WRITTEN EXERCISE
Reproduce every line of the listing word for word, leaving out the pictures.

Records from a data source
■ ■ ■ ■ ■

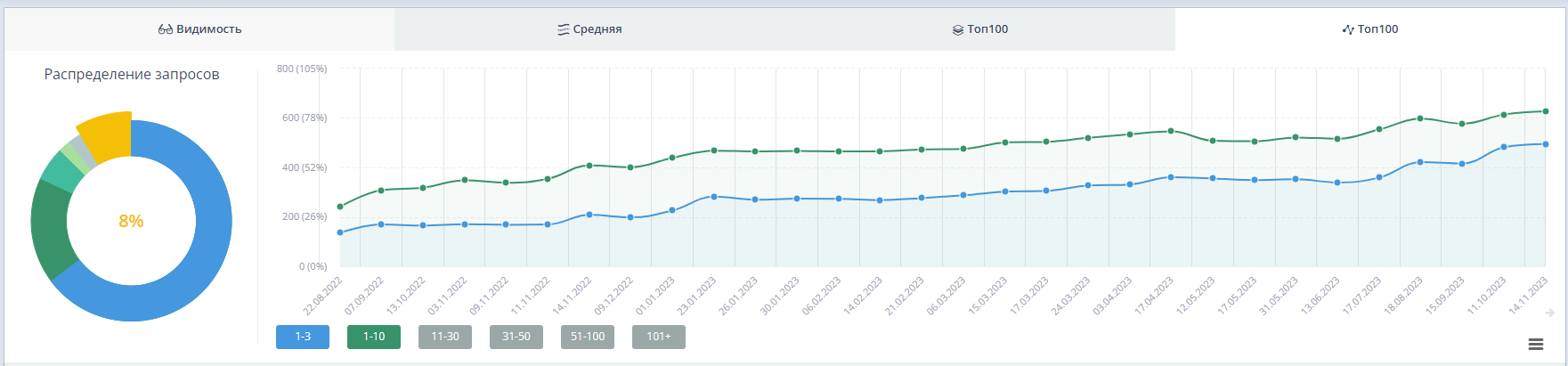The image size is (1568, 366).
Task: Click blue line point at 23.01.2023
Action: [x=714, y=197]
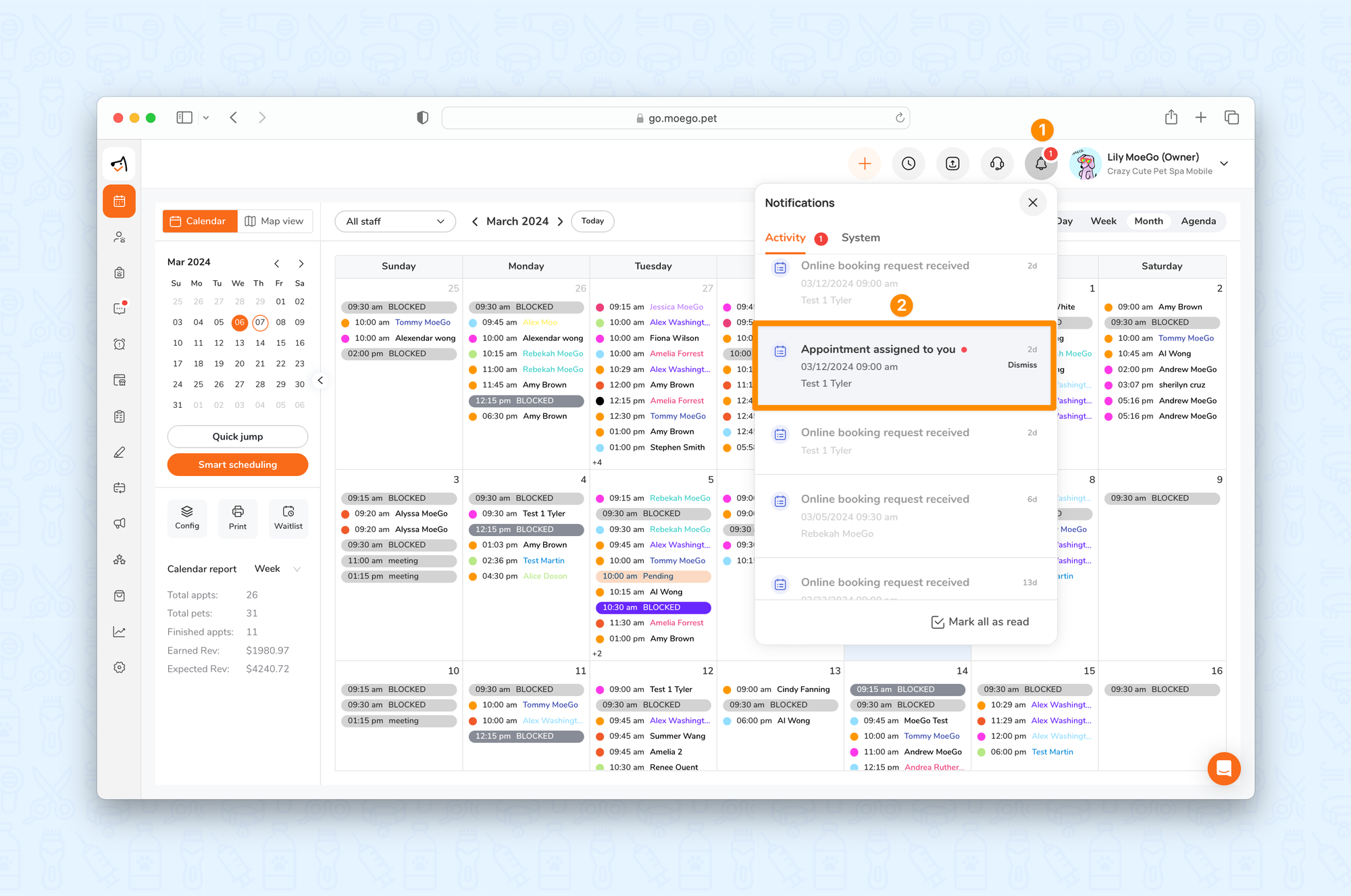1351x896 pixels.
Task: Open the orange chat bubble widget
Action: point(1223,768)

■ ■ ■ ■ ■

TASK OUTPUT
The image size is (1568, 366).
Task: Click blue line point at 23.01.2023
Action: [x=714, y=197]
1351x896 pixels.
Task: Open the orange chat bubble widget
Action: point(1223,768)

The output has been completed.